İSTANBUL (AA) – YETER ADA ŞEKO – Doğal kaynakları korumayı ve temiz gıda üretimini desteklemeyi hedefleyen küresel Slow Food (Yavaş Gıda) hareketinin başkanı Edward Mukiibi iklim krizi ve israfın, gıda konusunda en fazla karşılaştıkları iki büyük sorun olduğunu söyledi.

Dünyanın en büyük gıda hareketlerinden biri olarak kabul edilen Slow Food, “iyi, temiz ve adil gıda” sloganıyla dünya üzerinde 160 ülkede faaliyetler ve farkındalık kampanyaları düzenliyor.

Hareketin çalışmaları hakkında AA muhabirinin sorularını yanıtlayan Mukiibi, Slow Food'un 1986'da İtalya'da doğduğunu ve 38 yıldır devam eden serüvenlerinde dünyanın her köşesinden çok sayıda insana ulaştıklarını kaydetti.

Su başta olmak üzere doğal kaynakların ve biyoçeşitliliğin korunması hedefini faaliyetlerinin merkezine aldıklarını belirten Mukiibi, daha iyi bir dünya için çalıştıklarını ve bunu da çevreye ve insana zararı olmayan gıdaların üretimini teşvik ederek, aynı zamanda sorumlu tüketim ve sorumlu üretim bilincini aşılamaya çalışarak gerçekleştirdiklerini ifade etti.

Slow Food ağı içerisinde çiftçilerden şeflere, öğrencilerden aktivistlere, devletlerden uluslararası organizasyonlara kadar gıda konusunda harekete geçmek isteyen milyonlarca kişiyle çok sayıda kurum ve kuruluşun yer aldığını bildiren Mukiibi, “Sadece maddi olarak destekleyen 100 binden fazla üyemiz var. Ama bu herkesin maddi olarak katkıda bulunmak zorunda olduğu anlamına gelmiyor. Aslında paranın satın alabileceğinden çok daha fazlasını yapan topluluklar var. Buna biyoçeşitliliği koruyan yerel toplulukları örnek gösterebiliriz.” dedi.

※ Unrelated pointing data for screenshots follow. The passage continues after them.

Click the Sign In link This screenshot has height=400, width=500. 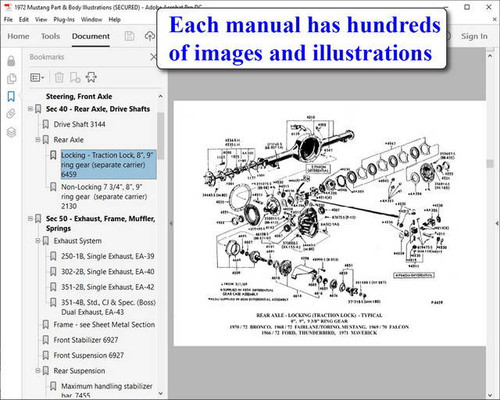(x=474, y=36)
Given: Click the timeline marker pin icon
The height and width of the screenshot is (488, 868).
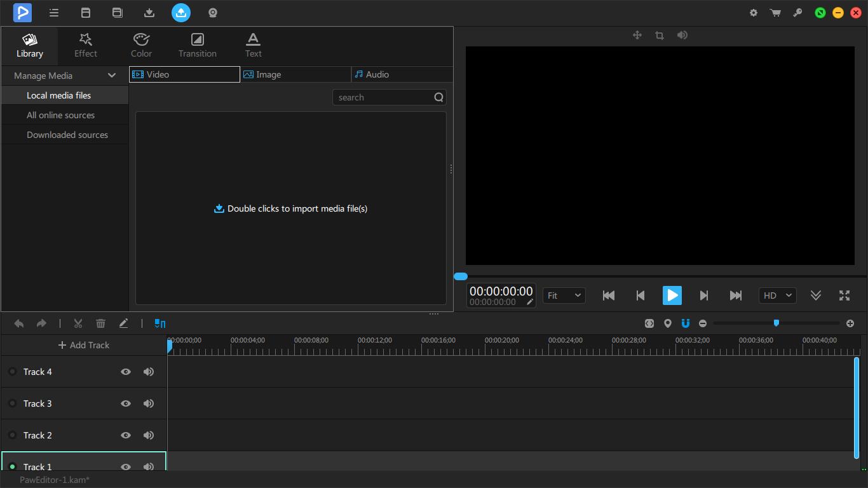Looking at the screenshot, I should point(667,323).
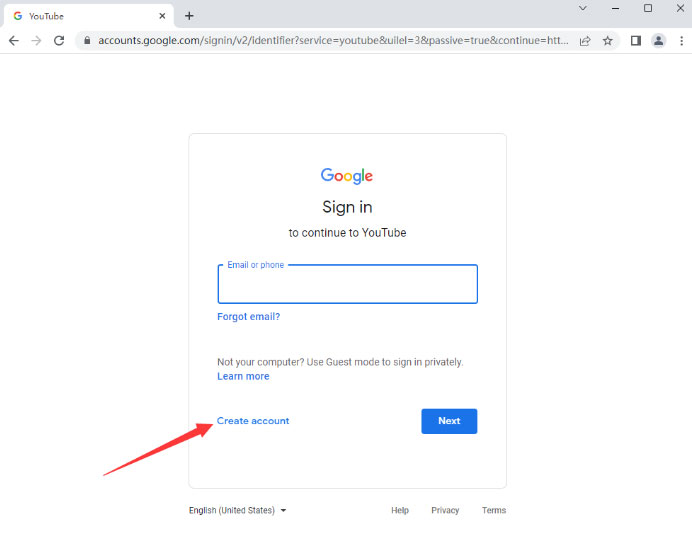The height and width of the screenshot is (540, 692).
Task: Click the Email or phone field
Action: [x=348, y=284]
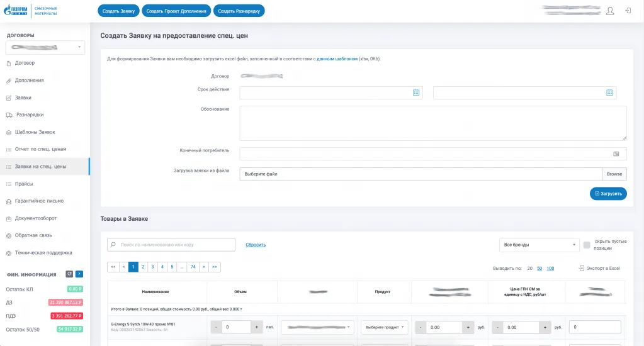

Edward Mukiibi, hareketin sadece gıda ürünlerini değil gıdanın getirdiği kültürü de korumaya çalıştığını, bu nedenle gıdanın nasıl tüketildiği, hangi tekniklerle pişirildiği ya da nasıl korunduğu üzerine de çalışmalar yürüttüklerini aktardı.

– Nuh'un Gemisi Projesi

Yok olma tehlikesi altında bulunan bitkisel ve hayvansal ürünleri çevrim içi katalogda bir araya getirdikleri “Nuh'un Gemisi” projesine değinen Mukiibi, “Bu katalogda yalnızca bilimsel veriler bulunmuyor. Kültürel, organoleptik, geleneksel bilgilerle ürünlerin hazırlanması sırasında kullanılan teknikler ve bölgeyle olan bağları da yer alıyor.” diye konuştu.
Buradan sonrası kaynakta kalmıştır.